YOUR TASK:
Once you reach the line containing "Task: Click the book icon in the admin bar" in the entries below, write out that line and each one after it down to the line containing "1120x1067 pixels.", exactly and with nothing added.

INFORMATION SHOWN:
§ §
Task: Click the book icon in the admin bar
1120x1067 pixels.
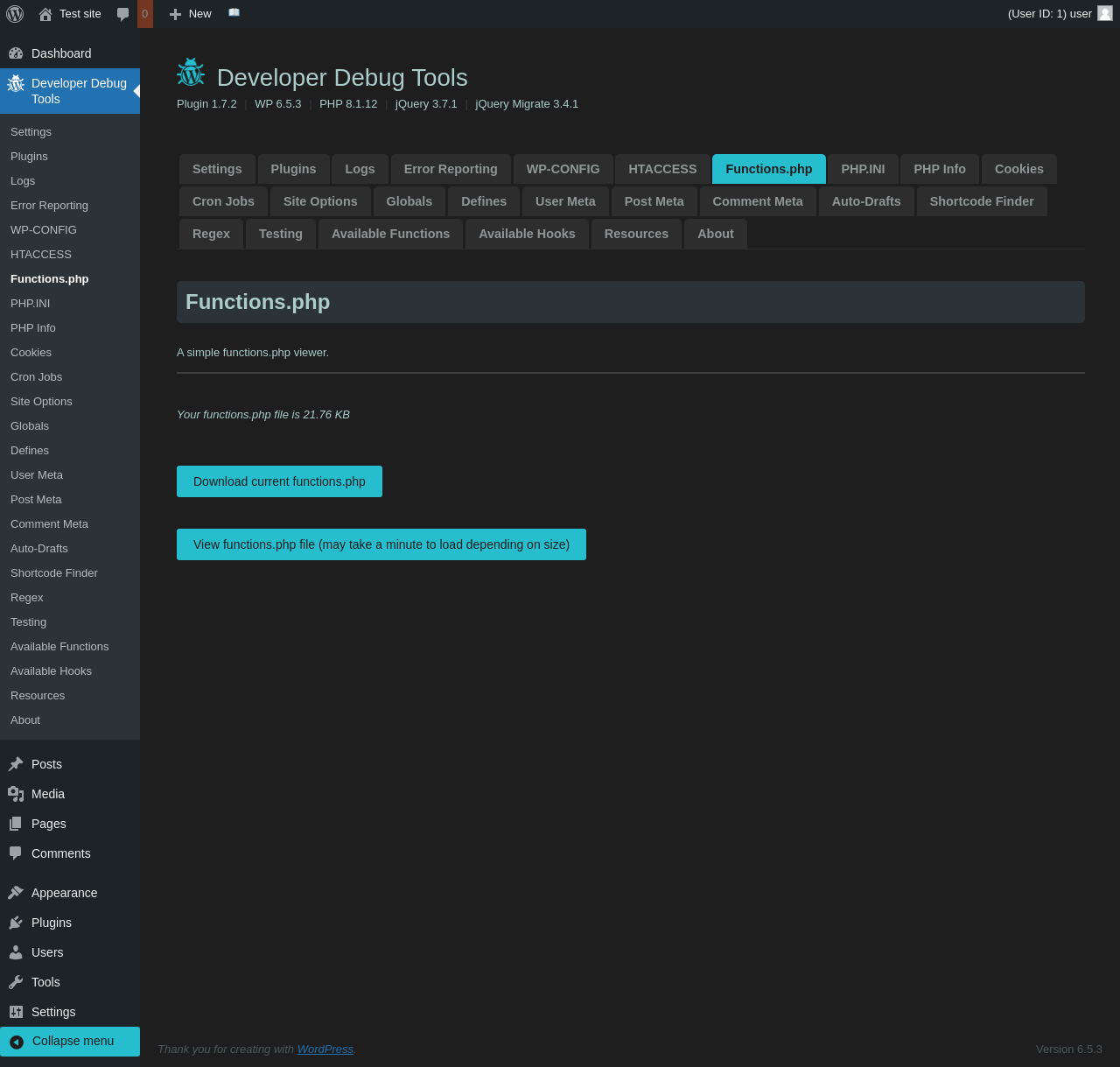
§ §
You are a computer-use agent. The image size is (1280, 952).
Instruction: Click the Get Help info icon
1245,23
§ §
TASK ANSWER:
Task: Click the book icon in the admin bar
1120x1067 pixels.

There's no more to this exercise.